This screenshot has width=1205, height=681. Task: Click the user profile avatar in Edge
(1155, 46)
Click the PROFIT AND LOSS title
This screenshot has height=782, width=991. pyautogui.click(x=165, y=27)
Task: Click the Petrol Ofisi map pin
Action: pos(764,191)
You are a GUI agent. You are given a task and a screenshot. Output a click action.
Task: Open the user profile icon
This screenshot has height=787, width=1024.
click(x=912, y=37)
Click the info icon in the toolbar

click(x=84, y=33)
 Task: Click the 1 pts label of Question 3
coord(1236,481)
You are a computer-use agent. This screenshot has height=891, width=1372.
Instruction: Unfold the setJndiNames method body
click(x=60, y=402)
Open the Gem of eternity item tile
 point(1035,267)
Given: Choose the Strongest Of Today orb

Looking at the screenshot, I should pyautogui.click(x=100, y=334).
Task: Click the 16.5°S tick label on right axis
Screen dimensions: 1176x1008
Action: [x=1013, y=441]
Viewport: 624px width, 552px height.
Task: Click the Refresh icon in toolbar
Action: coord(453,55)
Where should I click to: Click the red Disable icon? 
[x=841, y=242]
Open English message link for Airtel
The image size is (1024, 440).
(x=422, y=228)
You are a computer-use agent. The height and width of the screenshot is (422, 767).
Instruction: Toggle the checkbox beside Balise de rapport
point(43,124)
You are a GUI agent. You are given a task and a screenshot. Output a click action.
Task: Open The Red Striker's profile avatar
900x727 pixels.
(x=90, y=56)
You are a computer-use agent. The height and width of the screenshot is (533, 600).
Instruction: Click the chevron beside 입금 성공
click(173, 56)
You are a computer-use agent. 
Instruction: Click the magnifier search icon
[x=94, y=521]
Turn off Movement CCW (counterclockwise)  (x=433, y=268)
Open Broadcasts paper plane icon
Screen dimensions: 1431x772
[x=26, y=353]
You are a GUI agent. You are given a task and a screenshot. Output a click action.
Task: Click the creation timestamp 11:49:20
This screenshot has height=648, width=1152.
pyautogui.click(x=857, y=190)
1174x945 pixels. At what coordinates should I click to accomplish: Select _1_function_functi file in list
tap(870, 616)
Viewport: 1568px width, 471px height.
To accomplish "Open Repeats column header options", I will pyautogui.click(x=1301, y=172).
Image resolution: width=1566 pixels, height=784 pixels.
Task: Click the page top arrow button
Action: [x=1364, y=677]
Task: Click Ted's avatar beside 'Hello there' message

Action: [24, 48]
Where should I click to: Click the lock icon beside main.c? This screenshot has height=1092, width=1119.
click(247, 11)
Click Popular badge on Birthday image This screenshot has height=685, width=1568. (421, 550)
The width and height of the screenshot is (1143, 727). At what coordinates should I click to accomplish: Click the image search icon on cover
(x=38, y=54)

+++

* Your objective *
Could you restate every record word for word?

* Response *
This screenshot has width=1205, height=681. Task: Click the user profile avatar in Edge
(1155, 46)
Click the PROFIT AND LOSS title
This screenshot has height=782, width=991. pyautogui.click(x=165, y=27)
Task: Click the Petrol Ofisi map pin
Action: pos(764,191)
You are a GUI agent. You are given a task and a screenshot. Output a click action.
Task: Open the user profile icon
This screenshot has height=787, width=1024.
click(x=912, y=37)
Click the info icon in the toolbar

click(x=84, y=33)
 Task: Click the 1 pts label of Question 3
coord(1236,481)
You are a computer-use agent. This screenshot has height=891, width=1372.
Instruction: Unfold the setJndiNames method body
click(x=60, y=402)
Open the Gem of eternity item tile
 point(1035,267)
Given: Choose the Strongest Of Today orb

Looking at the screenshot, I should pyautogui.click(x=100, y=334).
Task: Click the 16.5°S tick label on right axis
Screen dimensions: 1176x1008
Action: [x=1013, y=441]
Viewport: 624px width, 552px height.
Task: Click the Refresh icon in toolbar
Action: coord(453,55)
Where should I click to: Click the red Disable icon? 
[x=841, y=242]
Open English message link for Airtel
The image size is (1024, 440).
(x=422, y=228)
You are a computer-use agent. The height and width of the screenshot is (422, 767).
Instruction: Toggle the checkbox beside Balise de rapport
point(43,124)
You are a GUI agent. You are given a task and a screenshot. Output a click action.
Task: Open The Red Striker's profile avatar
900x727 pixels.
(x=90, y=56)
You are a computer-use agent. The height and width of the screenshot is (533, 600).
Instruction: Click the chevron beside 입금 성공
click(173, 56)
You are a computer-use agent. 
Instruction: Click the magnifier search icon
[x=94, y=521]
Turn off Movement CCW (counterclockwise)  (x=433, y=268)
Open Broadcasts paper plane icon
Screen dimensions: 1431x772
[x=26, y=353]
You are a GUI agent. You are given a task and a screenshot. Output a click action.
Task: Click the creation timestamp 11:49:20
This screenshot has height=648, width=1152.
pyautogui.click(x=857, y=190)
1174x945 pixels. At what coordinates should I click to accomplish: Select _1_function_functi file in list
tap(870, 616)
Viewport: 1568px width, 471px height.
To accomplish "Open Repeats column header options", I will pyautogui.click(x=1301, y=172).
Image resolution: width=1566 pixels, height=784 pixels.
Task: Click the page top arrow button
Action: [x=1364, y=677]
Task: Click Ted's avatar beside 'Hello there' message

Action: [24, 48]
Where should I click to: Click the lock icon beside main.c? This screenshot has height=1092, width=1119.
click(247, 11)
Click Popular badge on Birthday image This screenshot has height=685, width=1568. (421, 550)
The width and height of the screenshot is (1143, 727). At what coordinates should I click to accomplish: Click the image search icon on cover
(x=38, y=54)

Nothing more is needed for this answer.